_Rows from a dataset_

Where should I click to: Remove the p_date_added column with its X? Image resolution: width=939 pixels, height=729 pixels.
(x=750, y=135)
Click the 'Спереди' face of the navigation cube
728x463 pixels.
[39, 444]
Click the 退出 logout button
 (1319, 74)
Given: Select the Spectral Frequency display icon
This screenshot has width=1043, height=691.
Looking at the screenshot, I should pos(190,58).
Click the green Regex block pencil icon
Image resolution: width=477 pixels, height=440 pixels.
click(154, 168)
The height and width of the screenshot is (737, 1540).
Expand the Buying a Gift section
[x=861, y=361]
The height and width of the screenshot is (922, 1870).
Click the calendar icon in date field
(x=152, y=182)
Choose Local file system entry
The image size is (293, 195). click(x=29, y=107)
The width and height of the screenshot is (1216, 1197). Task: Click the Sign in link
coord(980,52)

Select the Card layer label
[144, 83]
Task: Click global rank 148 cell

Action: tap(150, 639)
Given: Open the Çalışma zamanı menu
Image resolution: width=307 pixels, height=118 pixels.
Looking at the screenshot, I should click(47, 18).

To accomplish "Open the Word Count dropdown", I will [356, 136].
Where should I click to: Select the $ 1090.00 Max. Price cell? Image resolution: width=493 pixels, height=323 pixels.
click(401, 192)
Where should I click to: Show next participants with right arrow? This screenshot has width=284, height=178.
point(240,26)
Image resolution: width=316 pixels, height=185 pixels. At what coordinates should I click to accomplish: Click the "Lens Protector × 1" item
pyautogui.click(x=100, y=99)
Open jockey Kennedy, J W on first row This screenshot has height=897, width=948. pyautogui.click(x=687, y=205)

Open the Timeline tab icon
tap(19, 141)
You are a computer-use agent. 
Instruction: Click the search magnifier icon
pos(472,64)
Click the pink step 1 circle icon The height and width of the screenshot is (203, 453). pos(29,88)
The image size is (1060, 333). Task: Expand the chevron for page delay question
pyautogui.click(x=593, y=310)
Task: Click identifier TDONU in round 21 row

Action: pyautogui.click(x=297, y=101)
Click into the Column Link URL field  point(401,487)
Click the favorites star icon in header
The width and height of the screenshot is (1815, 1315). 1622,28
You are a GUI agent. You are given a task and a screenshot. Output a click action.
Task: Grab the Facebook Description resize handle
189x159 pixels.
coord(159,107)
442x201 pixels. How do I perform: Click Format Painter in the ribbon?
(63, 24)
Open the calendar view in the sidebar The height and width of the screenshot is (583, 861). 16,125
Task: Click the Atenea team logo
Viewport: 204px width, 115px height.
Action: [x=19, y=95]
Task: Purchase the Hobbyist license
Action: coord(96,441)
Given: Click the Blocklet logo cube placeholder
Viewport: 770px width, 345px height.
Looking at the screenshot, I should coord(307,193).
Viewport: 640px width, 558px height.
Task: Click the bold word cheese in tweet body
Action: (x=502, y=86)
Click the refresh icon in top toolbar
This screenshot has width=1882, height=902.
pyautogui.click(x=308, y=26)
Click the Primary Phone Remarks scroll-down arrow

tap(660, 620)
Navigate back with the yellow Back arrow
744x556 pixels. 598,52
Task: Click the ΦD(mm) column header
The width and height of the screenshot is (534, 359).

_Given instruction_
Select every line of the records above that contains the string "arrow", matching case exactly.

_Full response_
Where should I click to: Show next participants with right arrow? This screenshot has width=284, height=178.
Click the Primary Phone Remarks scroll-down arrow
Navigate back with the yellow Back arrow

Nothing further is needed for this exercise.